06:21 PM CST on Tuesday, November 25, 2008

I didn't vote for Ron Paul in the Republican primary (I was a Mike Huckabee man), nor did I write him in on Election Day (I penciled in farmer-poet Wendell Berry). But no Texan this year did more good for conservatism and his country than the congressman from the coast.

Lord knows there was no Republican in the 2008 campaign who talked straighter.

Dr. Paul – he's a physician – never had a chance, of course. He is too peculiar in his opinions and doesn't know how to spin like a TV slick. What he had was ideas, integrity and authenticity. On the most critical challenges facing America, Dr. Paul was more right than the well-funded GOP regulars who bigfooted the campaign trail.
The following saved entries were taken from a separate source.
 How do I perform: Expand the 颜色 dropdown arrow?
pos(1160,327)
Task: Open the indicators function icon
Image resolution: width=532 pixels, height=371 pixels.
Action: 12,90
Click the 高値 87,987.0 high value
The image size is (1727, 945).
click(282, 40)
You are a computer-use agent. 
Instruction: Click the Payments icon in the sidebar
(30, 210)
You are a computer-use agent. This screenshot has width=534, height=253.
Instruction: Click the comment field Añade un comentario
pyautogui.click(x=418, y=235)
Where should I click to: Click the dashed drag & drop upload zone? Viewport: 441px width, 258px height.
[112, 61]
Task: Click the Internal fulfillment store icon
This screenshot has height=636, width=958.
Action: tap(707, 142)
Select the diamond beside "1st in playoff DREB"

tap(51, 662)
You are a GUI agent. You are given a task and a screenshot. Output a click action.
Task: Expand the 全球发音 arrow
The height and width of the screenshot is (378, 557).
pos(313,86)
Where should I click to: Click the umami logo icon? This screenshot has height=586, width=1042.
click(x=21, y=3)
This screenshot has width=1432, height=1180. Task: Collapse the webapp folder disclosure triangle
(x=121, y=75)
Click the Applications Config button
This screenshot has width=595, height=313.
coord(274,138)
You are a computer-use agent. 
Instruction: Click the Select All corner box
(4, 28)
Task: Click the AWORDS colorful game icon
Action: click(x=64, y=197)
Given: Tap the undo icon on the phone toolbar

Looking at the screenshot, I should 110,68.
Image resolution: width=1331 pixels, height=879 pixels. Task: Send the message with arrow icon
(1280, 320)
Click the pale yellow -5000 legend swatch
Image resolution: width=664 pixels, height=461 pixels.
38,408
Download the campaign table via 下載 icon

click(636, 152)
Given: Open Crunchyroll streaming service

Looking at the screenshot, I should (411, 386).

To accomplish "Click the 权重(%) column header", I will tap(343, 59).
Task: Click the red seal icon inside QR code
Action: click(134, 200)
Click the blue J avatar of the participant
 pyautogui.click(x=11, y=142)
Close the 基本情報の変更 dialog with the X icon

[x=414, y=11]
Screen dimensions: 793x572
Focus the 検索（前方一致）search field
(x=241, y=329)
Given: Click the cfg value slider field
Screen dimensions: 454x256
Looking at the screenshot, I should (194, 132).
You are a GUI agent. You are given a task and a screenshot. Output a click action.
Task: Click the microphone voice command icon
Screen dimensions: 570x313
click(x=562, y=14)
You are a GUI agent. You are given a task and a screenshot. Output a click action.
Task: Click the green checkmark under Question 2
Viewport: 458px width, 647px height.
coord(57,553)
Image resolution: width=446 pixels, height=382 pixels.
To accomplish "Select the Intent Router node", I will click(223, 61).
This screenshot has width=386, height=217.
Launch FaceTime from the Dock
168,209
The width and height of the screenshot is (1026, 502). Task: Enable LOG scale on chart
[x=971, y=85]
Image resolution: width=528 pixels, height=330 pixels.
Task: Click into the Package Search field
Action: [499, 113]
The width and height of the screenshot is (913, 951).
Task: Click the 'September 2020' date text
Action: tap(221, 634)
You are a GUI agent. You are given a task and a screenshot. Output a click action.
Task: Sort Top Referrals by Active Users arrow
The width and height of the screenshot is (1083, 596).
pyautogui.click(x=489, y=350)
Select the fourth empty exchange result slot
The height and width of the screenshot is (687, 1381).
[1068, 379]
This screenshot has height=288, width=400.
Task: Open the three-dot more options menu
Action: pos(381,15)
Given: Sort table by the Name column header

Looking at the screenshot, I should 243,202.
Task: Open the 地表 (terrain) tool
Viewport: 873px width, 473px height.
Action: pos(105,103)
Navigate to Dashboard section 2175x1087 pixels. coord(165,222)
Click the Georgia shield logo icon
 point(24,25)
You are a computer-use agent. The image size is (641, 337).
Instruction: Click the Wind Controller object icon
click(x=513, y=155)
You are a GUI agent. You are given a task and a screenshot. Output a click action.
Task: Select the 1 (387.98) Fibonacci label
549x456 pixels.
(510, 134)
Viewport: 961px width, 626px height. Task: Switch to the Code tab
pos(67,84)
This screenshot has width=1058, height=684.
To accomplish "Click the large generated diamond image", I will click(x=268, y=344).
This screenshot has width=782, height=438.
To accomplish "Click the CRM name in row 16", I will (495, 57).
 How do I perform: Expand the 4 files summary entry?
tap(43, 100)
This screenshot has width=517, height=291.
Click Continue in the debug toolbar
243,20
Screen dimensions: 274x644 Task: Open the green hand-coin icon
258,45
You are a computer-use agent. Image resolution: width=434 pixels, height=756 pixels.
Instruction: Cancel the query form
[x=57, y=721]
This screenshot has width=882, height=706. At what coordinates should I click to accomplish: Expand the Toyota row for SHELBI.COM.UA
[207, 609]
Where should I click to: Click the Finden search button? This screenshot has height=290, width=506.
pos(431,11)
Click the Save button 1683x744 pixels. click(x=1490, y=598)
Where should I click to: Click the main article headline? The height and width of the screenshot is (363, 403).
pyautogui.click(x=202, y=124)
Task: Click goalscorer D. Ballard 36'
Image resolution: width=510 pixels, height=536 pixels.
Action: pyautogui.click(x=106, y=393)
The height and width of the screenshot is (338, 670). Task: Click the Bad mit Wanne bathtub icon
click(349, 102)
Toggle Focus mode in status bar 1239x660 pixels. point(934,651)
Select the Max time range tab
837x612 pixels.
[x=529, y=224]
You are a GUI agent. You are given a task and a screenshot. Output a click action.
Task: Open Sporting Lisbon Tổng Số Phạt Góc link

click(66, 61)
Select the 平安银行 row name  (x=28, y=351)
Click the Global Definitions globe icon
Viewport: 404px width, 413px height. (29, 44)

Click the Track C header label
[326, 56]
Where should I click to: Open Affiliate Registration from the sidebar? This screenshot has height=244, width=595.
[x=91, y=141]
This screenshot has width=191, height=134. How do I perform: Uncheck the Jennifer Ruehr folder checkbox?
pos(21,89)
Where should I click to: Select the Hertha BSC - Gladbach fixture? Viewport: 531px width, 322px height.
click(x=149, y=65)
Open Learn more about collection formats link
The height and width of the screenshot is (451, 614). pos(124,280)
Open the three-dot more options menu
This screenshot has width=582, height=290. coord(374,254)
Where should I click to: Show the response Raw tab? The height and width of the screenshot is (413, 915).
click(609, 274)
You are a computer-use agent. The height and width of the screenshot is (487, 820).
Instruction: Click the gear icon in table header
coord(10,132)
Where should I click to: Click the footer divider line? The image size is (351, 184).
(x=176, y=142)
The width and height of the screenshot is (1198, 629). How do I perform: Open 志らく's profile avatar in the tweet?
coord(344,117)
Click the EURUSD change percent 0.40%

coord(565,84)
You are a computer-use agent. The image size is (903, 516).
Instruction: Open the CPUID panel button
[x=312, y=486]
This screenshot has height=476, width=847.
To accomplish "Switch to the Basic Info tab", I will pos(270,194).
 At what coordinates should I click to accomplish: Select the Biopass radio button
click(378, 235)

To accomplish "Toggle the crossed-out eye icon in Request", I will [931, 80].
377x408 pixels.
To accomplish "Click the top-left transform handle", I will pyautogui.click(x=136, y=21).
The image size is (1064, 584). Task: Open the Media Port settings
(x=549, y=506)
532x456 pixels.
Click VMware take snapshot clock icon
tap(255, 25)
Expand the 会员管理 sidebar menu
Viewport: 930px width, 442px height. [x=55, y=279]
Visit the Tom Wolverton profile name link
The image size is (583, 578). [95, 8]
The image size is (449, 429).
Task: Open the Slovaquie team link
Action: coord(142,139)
His best moment came in a May debate aired on Fox News. Dr. Paul asserted that too much U.S. meddling in the Middle East invites terrorist blowback – a conclusion shared by the 9/11 commission and former CIA bin Laden unit chief Michael Scheuer. Rudy Giuliani pounced, accusing Dr. Paul of trying to blame America for the Sept. 11 attacks.

But Dr. Paul's point – lost on the demagogic New York mayor – was simply that America should rethink its role in Iraq and the region. "We don't understand the irrationality of Middle Eastern politics," he said in the debate.

Who can doubt it today, given an Iraq war debacle conceived and executed by a president and an elite team blinded by ideology? The Iraq war did deep damage to our military, our economy and our prestige – and it has destroyed the Republican Party's credibility on national security issues.

Ron Paul, who has always stood against U.S. imperial overreach, was right about the Iraq war. And that's not the only thing he saw that most Republicans did not.

His libertarian economic views are far from mainstream. For example, he's against income taxes, period, and believes the U.S. should go back on the gold standard. Eccentricities like this keep him from being taken seriously.

But the truth is, if U.S. economic policy looked a lot more like Ron Paul's ideal than what we've had these past decades, the nation wouldn't be tottering on the financial abyss. Dr. Paul has long argued that an economy built on easy credit, insatiable consumption and deficit spending is a time bomb. He backs a national economic model based on savings, investment and production.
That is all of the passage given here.